エンドウ:PELICAN FANCLUBの音楽を日本語でやっているからこそ思うんですけど、非日本語的なものに耳がいくんですね。それこそさっき言ったJOY DIVISIONとか......今作を作るうえで影響を受けたのは、ALVVAYSとBEACH FOSSILS、RINGO DEATHSTARRとかそこらへんの軽やかなサウンドのバンドで。前回までは、THE SMITHSとかTHE CUREとかCOCTEAU TWINSみたいな80年代のバンドにすごく影響を受けていたんですけど、今回はそこも継承しつつ現代のインディー・ミュージックに影響を受けて。そういったサウンドを日本語でやることにすごく意味があるなと思ったんです。

クルマダ:僕はみんなとは対照的で。去年はエモとかオルタナ、北海道のオルタナとかも すごく好きですし。そういう方面の音楽にハマっていて、もともとブルースとかジャズとかロックンロールとかっていうルーツ・ミュージックが好きだっていうのが最近自分の中で再燃していて。改めてJimi Hendrixを聴いたときに、また違った観点で衝撃を与えられて。あとはCornell DupreeっていうR&Bとかソウルとかのセッション・ギタリストがいて、この人は合わせることに徹しためちゃくちゃ渋いギターを弾くんですけど。でもちゃんとそれぞれのアーティストに寄り添って、それぞれのジャンルの言語を話すというか、ギターを弾いて。目立ちはしないけどめちゃくちゃおいしいギターを弾くっていうところに惹かれて、そういうところを突き詰めたいなって思っています。そういうところが今作には出ているのかなって思いますね、全然音とかは似ていないんですけど。

カミヤマ:僕は時期によって好きになる音楽は全然違うんですけど、今作の制作期間はTWO DOOR CINEMA CLUBとかPHOENIXとかFOSTER THE PEOPLEとかっていうダンサブルなものを聴いていました。
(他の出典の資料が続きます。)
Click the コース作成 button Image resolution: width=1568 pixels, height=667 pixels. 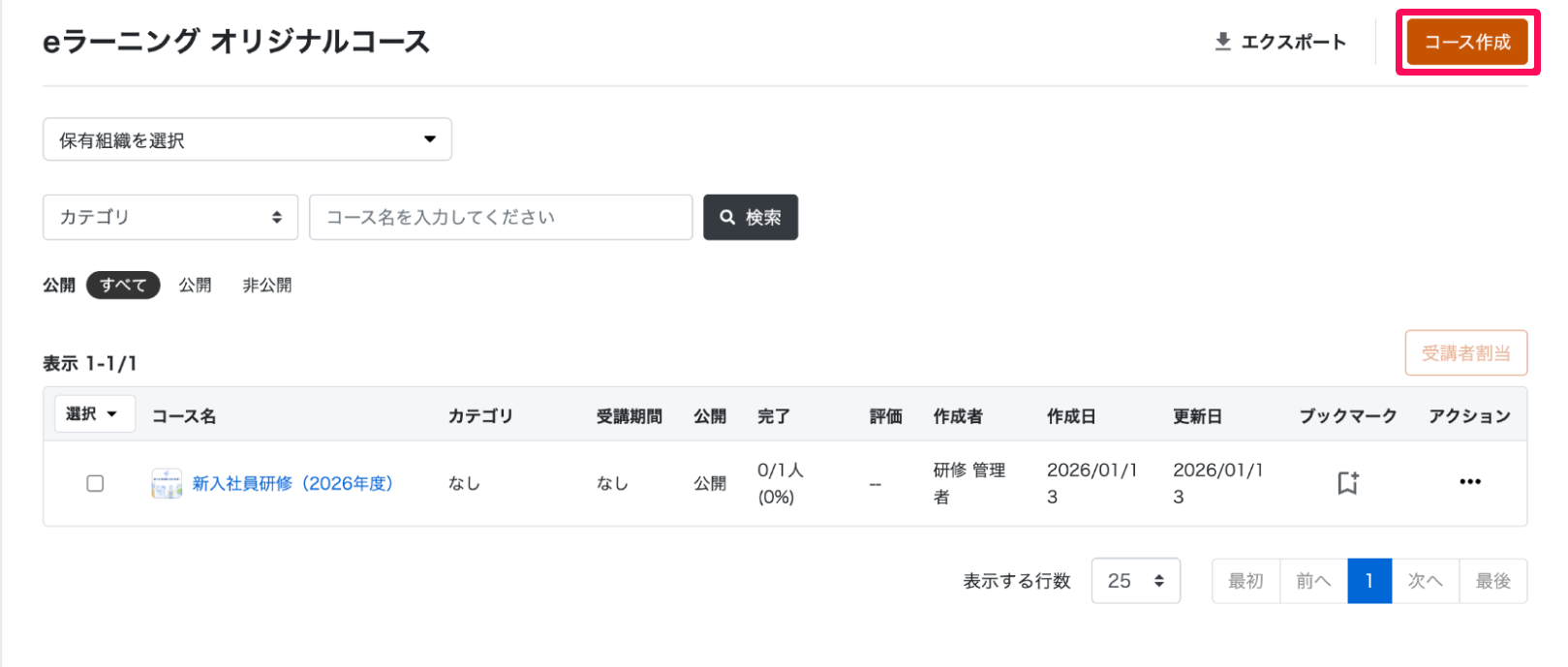1467,42
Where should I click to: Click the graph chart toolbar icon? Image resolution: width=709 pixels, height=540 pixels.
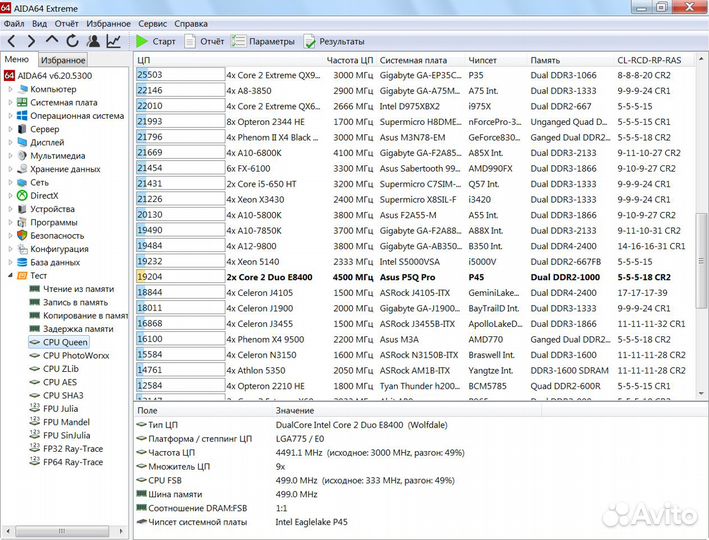(113, 41)
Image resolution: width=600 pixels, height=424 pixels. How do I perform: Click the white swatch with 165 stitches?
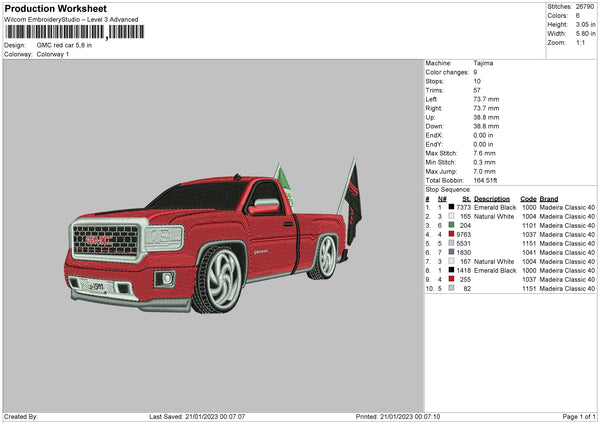[453, 215]
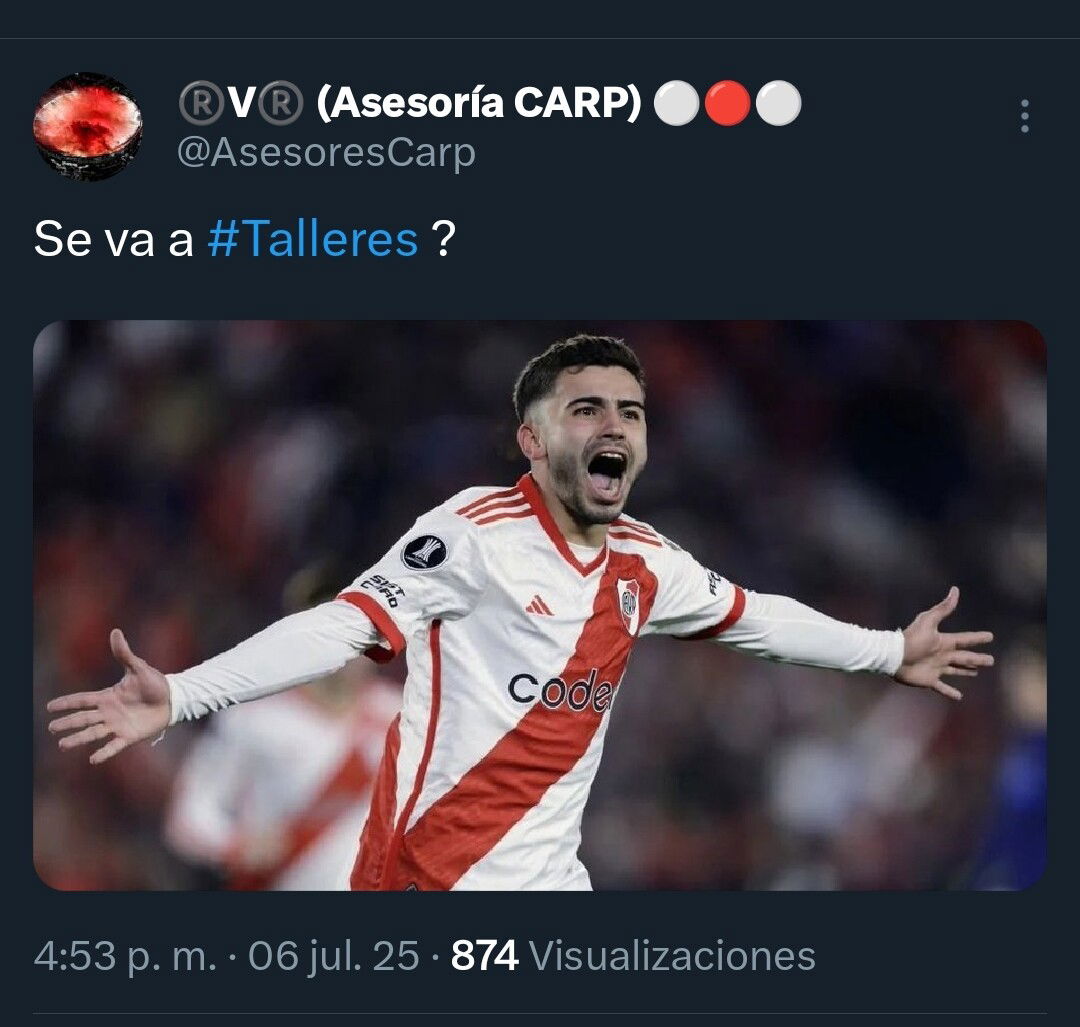1080x1027 pixels.
Task: Click the Adidas logo on the shirt
Action: pyautogui.click(x=539, y=605)
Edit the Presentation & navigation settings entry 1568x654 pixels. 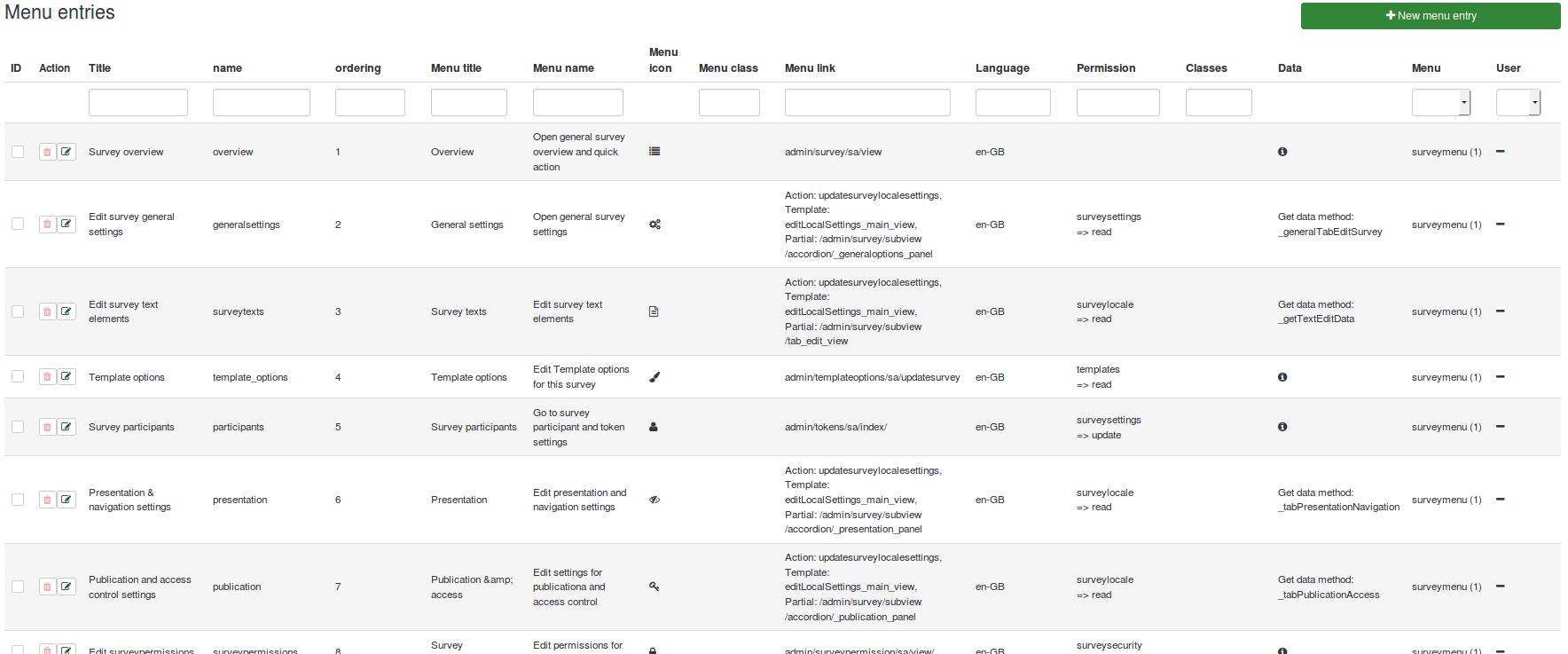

だから1stに比べて2ndの曲を作るうえでリズム・セクションには休符を使ったフレーズがあったりとかっていう影響は出ていると思います。

エンドウ:そうだ、STARFUCKERとかすごく聴いてたね。

クルマダ&シミズ&カミヤマ:あー、そうそう。

クルマダ:STARFUCKERっていうバンドがCyndi Lauperの「Girls Just Wanna Have Fun」をカバーしていて、それが最高なんです。

-それはみなさんで共有されていたんですね。

シミズ:そうですね。普段から自分で探してきた音楽を共有したりはしていますね。

-その流れでみなさんで作曲されたりっていうのも――

シミズ:あるよね。その音楽を消化してやるんですけど、結果的には全然違うものができあがったりはしますね。

-音楽が好きな4人がそれぞれの好きな音楽を持ち寄ってひとつの音楽を作り上げていくっていうすごくいい形でやっていらっしゃるんですね。各楽曲について聞いていきたいんですけが、Track.1「Chilico」は冒頭からシューゲイザー的な音像に説得力があって、今作の全体的な印象づけをする楽曲ですね。

エンドウ:まず"Chilico(読み:キリコ)"って人の名前としていろいろ思い浮かべると思うんですけど、ひとつここで言いたいのは画家のキリコ(※ジョルジョ・デ・キリコ)ではないということで。なんでそれを言うのかというと、CDを聴いたときには画家にまつわるような言葉が耳に入ってくると思うんですけど、実際歌詞を見るとそういうことは書いていないんですね。この"Chilico"っていうのは戦争的なニュアンスで、某アニメのキャラからとったんです。どこかの国がどこの国を、っていう世界事情的なものを核にして書いたんですね。でも聴いてるうえでは全然それを感じさせない、"画家の話かな?"って思わせるような歌詞で。

-画家の話と思わせて戦争的な話であると。そういった意味ではさっきのアルバムのコンセプトに沿った楽曲というわけですね。

エンドウ:そうです。この曲の出だしには"麻の匂い"っていう歌詞があるんですけど、聴く分には"朝"の匂いって思うはずかなって。でも実際には"麻"なので当時の戦争の情景なんですけどね。麻を使用した人の視界のことを描いていたり、あとは"賽が投げられた"っていう一節だったり。